Eros che non è una vera e propria divinità, ma appare come uno spirito alato o un daimon, un messaggero che compie la volontà di Afrodite. Come chiarisce Democrito, “Felicità e infelicità sono fenomeni dell’anima”, cioè legati all’Anima Sophia che secondo Jung comprende in sé anche le altre tre forme. L’anima è il principio dell’Eros, la quale prova piacere o dispiacere a esistere a seconda che si senta o non si senta realizzata. “La realizzazione di sé è dunque il fattore decisivo per la felicità”, scrive Galimberti (3). L’idea classica di felicità eudaimonica è dunque molto diversa dall’idea, oggi dominante, di felicità edonica, intesa come semplice sinonimo di piacere.
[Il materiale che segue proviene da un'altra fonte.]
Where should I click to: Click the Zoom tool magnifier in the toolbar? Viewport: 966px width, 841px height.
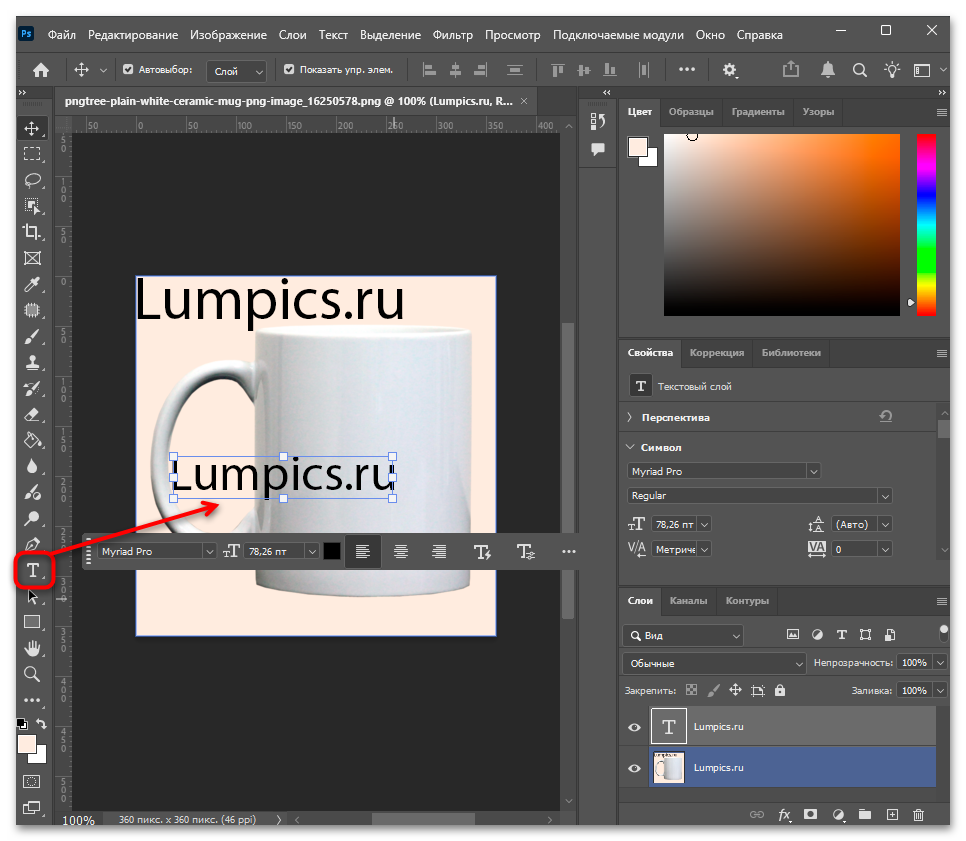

Il desiderio supremo, la felicità eudaimonica, è legata alla fioritura umana, all’autorealizzazione virtuosa del desiderio erotico, ottenuta cioè in un contesto di civile convivenza e attraverso comportamenti etici dettati dalla saggezza.
Riferimenti bibliografici:
1) Jung, C.G. (1936), Sull’archetipo con particolare riguardo al concetto di Anima, in Opere, vol. 9*, Gli archetipi e l’inconscio collettivo, Torino, Boringhieri, 1980.
2) Hillman, J., in Spring, 1973, trad. it. di Luciana e Gianni Baldaccini.
3) Galimberti, U., I miti del nostro tempo, Milano, Feltrinelli, 2009.